It’s Not Just You, Cubs Baseball Hasn’t Been Very Fun for Players Either
It’s a given that nothing could ever live up to the unadulterated elation of the 2016 World Series title, not when that final out took with it the weight of over a century of failure. But as the Cubs have learned in the three years since, one burden has simply been placed with another. Like Indiana Jones swapping a bag of sand for a golden fertility idol, the exchange has led to a crumbling of the building around them.
Sound too dramatic? I don’t know, man, these last three seasons have been progressively less fun to watch and have taken an increasingly hefty toll on my soul. And as Jared Wyllys of the Sporting News discovered recently, the same is true for some of the players themselves.
“Going through [all the early success], it’s like you’re constantly at the very tip-top of the mountain, winning all that stuff,” Kris Bryant told Wyllys. “And it’s kind of unrealistic to expect it every single year after that,” Bryant said. “But I think it’s human nature to be like, ‘I’ve been there before, why not do it again?’ That’s kind of where the struggle is.”
Though the front office has frequently talked about seeking out players who respond well to adversity, they really didn’t give their prospects much of an opportunity to experience hardship early on. Not only were their top draft picks rushed through the system, but they all came up to a team that set the world on fire en route to 95 wins in 2015 and won the World Series the next. To put that in perspective, most members of the Dodgers’ roster weren’t even alive the last time LA won a title.
It wasn’t a case of the Cubs waking up on third thinking they’d hit a triple, since the talent was obvious to anyone who watched. The problem was that everything came so easy — this goes for the front office and coaching staff as well — that it got to the point where players seemingly felt the postseason was their birthright.

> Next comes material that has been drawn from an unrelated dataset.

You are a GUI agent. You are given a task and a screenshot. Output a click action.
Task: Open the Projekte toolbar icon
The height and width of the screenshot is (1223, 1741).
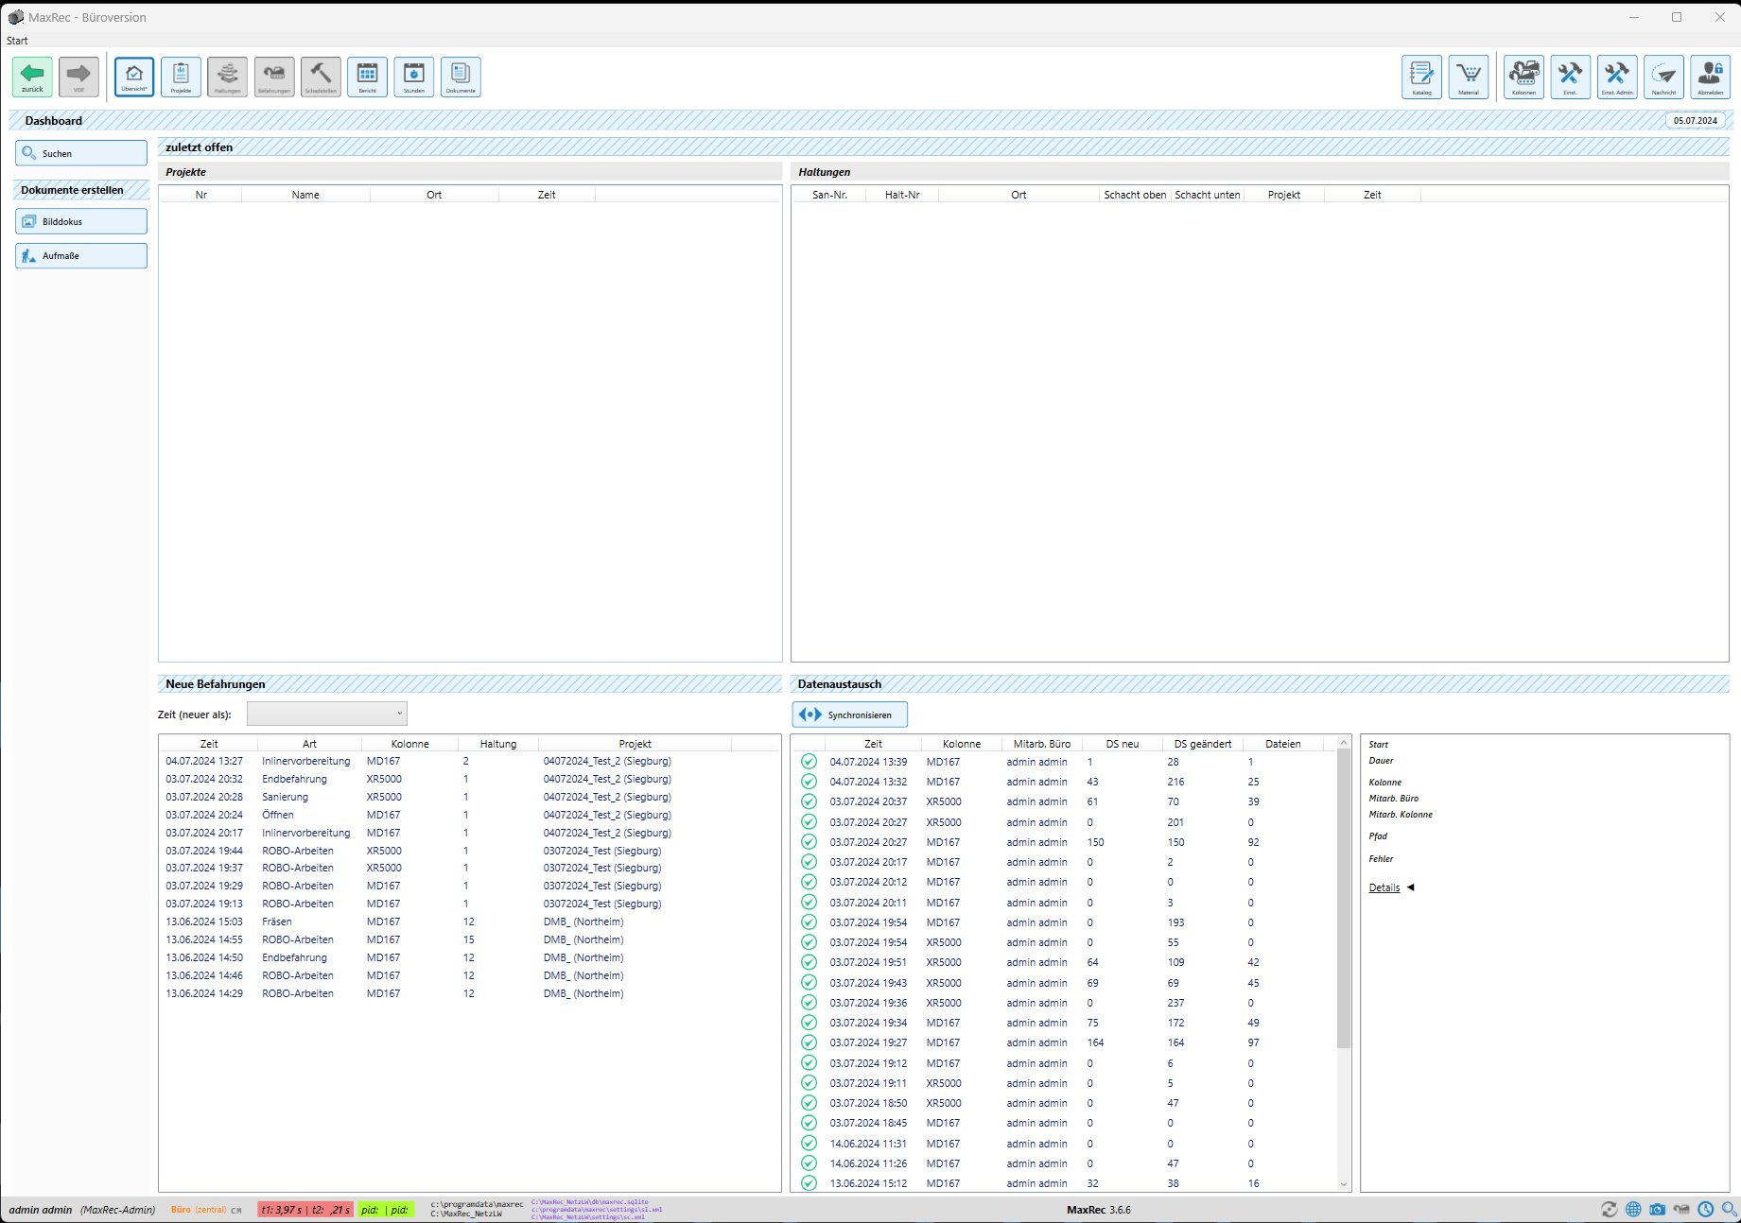tap(181, 77)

“When your team has gone to the playoffs four years in a row and the NLCS three (times), almost three consecutive World Series, it’s hard to accuse them of lacking hunger,” Joe Maddon told ESPN back in August. “What I have seen this year is teams have caught up. It’s not the same sashay we’ve had to get there. It’s tougher. Other teams have gotten better.”
The issue with the Cubs isn’t that the players aren’t hungry, it’s that they’re not as hungry as other teams. They’re not slow, they’re just not running as fast as other teams. You can see a perfect example of this in their hard contact, which has actually improved in each of the past four seasons. However, the rest of Major League Baseball has increased at a higher rate and Cubs have remained below league average since 2015.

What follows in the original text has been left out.